A vacinação dos maiores de 80 anos e pessoas com mais de 50 com saúde débil, exige de novo a intervenção da autarquia. No concelho de Viana, todas as juntas foram convocadas para dar apoio na comunicação e no transporte. "As pessoas vão ser contactadas pelo médico de família e, caso não consiga, liga-nos e nós fazemos as diligências para as contactar. Ninguém ficará sem tomar a vacina por falta de transporte", adianta.
O casal António Barbosa e Amélia Salgueiro, de 85 e 83 anos, também contactou a autarquia. A mulher já sofreu um AVC e receia tanto a covid-19 como a vacina.
"Tenho medo. Vou à sorte. Há de ser o que Deus quiser, mas, pronto, nós sempre temos de morrer, porque andamos aqui de passagem. Ninguém fica cá", desabafa Amélia.
Call center na Lousã orienta pessoas para serem imunizadas
Texto: João Pedro Campos
Cecília e Anabela são duas funcionárias da Câmara Municipal da Lousã que estão escaladas para telefonar aos idosos do concelho que estão na lista para ser vacinados.

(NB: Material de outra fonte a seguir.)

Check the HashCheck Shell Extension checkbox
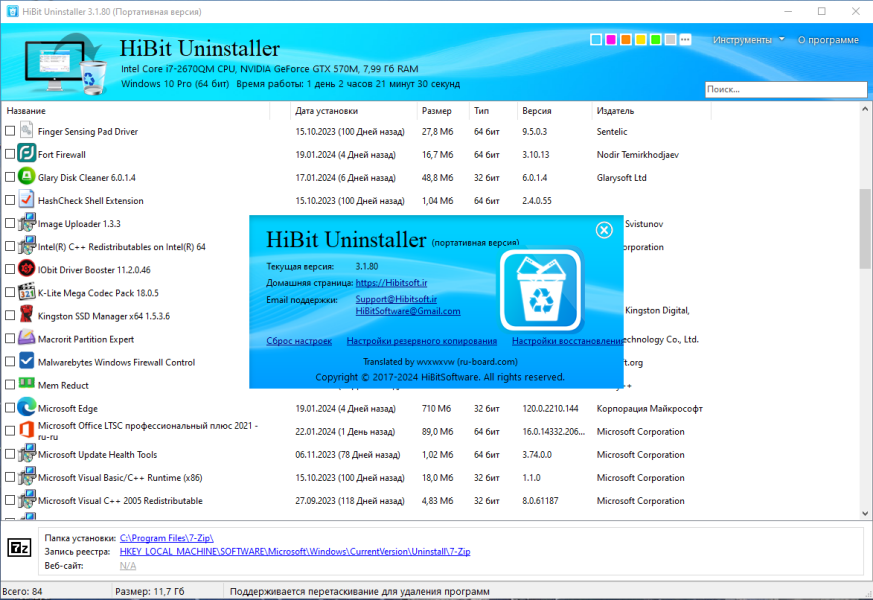 pyautogui.click(x=10, y=200)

Estão instaladas numa sala, devidamente assinalada como "call center", no Parque Municipal de Exposições da Lousã, onde está a decorrer a vacinação.

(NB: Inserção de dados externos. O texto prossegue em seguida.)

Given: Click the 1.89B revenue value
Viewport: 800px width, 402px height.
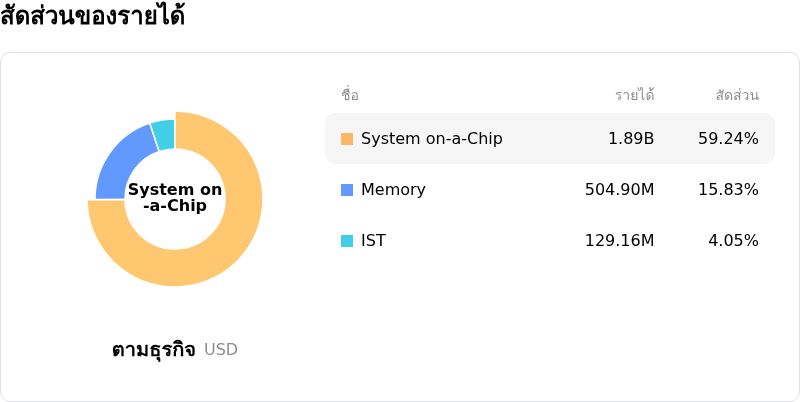Looking at the screenshot, I should 631,139.
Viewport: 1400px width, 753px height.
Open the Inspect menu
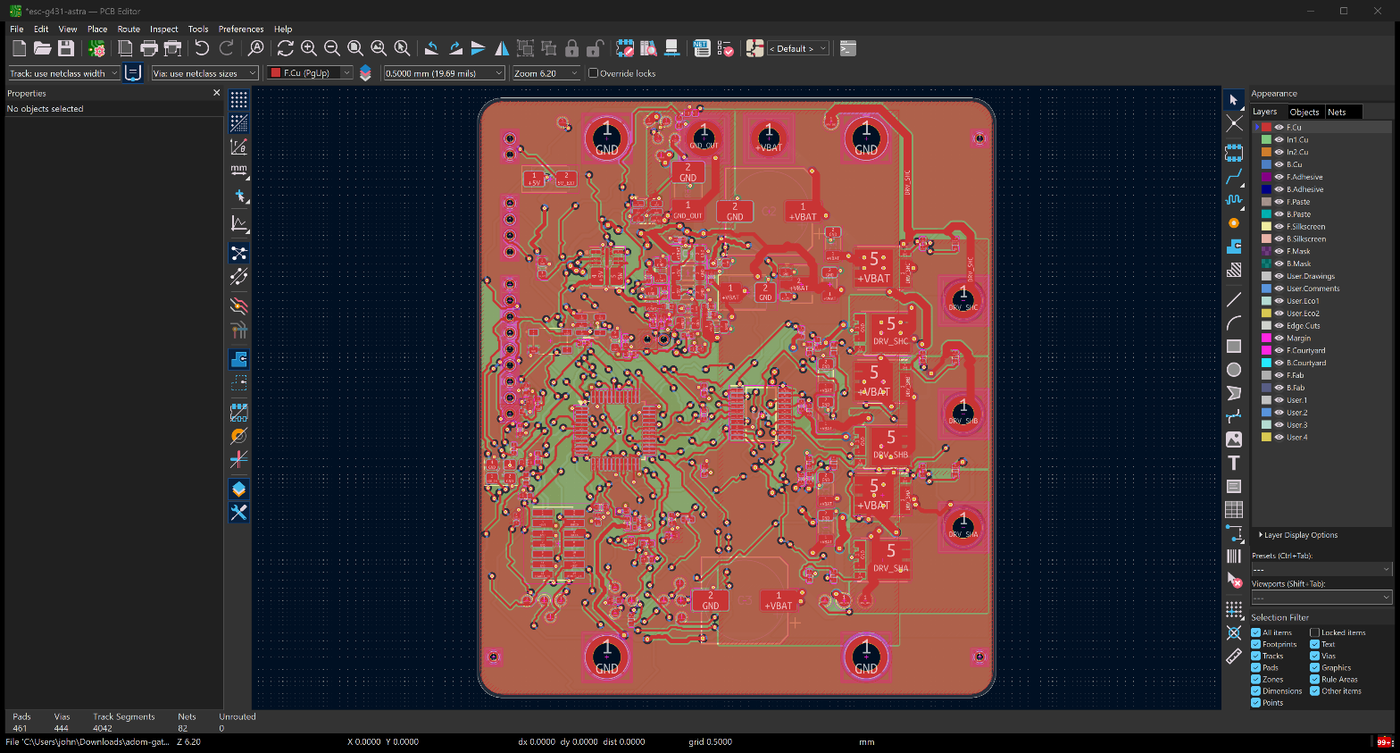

"São duas assistentes operacionais do município que são supervisionadas por um técnico superior", explica o chefe de gabinete do presidente da Câmara Municipal da Lousã, João Santos.

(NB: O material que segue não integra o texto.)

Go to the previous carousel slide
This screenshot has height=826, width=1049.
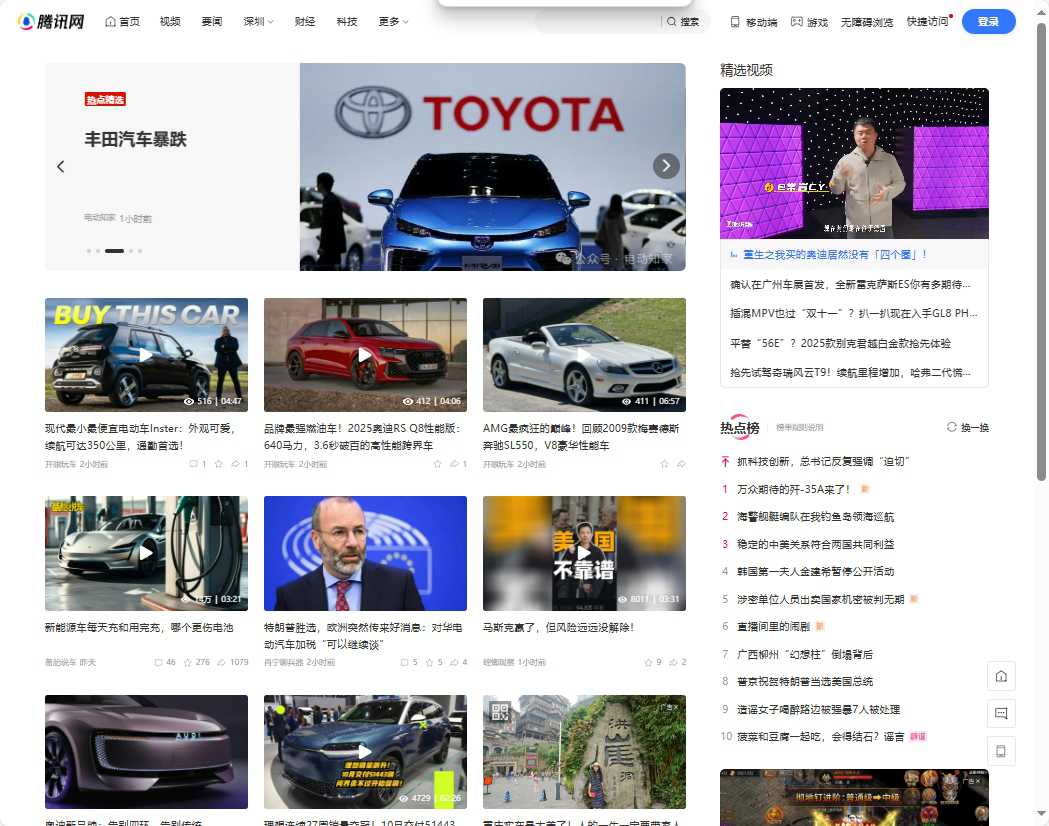(61, 166)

O trabalho das duas funcionárias é feito sobretudo nas primeiras horas da manhã dos dias de vacinação, entre as nove e as 11 horas. Confirmam os contactos que estão na base de dados, insistem em ligar para as pessoas, confirmam a sua ida ao local e verificam se precisam de transporte para se deslocarem até ao Parque Municipal de Exposições. "Temos viaturas da Câmara disponíveis para ir buscar as pessoas para o caso de elas necessitarem. Se não atenderem o telefone, aí sim, deslocamo-nos presencialmente a casa delas", completa João Santos, acrescentando que esta última fase é feita em articulação com as juntas de freguesia e outros parceiros da Rede Social do concelho.
Vacinação a bom ritmo
Para já, o sistema colocado em prática pela Câmara Municipal da Lousã tem funcionado sem grandes sobressaltos. Nesta fase, de vacinação das pessoas com mais de 80 anos ou com mais de 50 com doenças associadas, já foram vacinadas 360 pessoas no concelho, de entre cerca de 1300 pessoas nesta situação que irão ser inoculadas até ao final do processo. "O avançar deste número está dependente das vacinas que vierem. Temos o sistema todo montado para a vacinação, assim que elas cheguem, vamos tratando da inoculação das pessoas", descreve João Santos.
Para além dos idosos, foram já vacinados no concelho 47 bombeiros, sendo que, esta semana, será a vez da GNR, em que também serão perto de 50 elementos.
O call center serve como um complemento às outras formas de avisar os utentes relativamente ao dia em que devem tomar a vacina. Entende a autarquia que, em pessoas dessas idades, o aviso por mensagens telefónicas (SMS) poderia não ser o mais eficaz.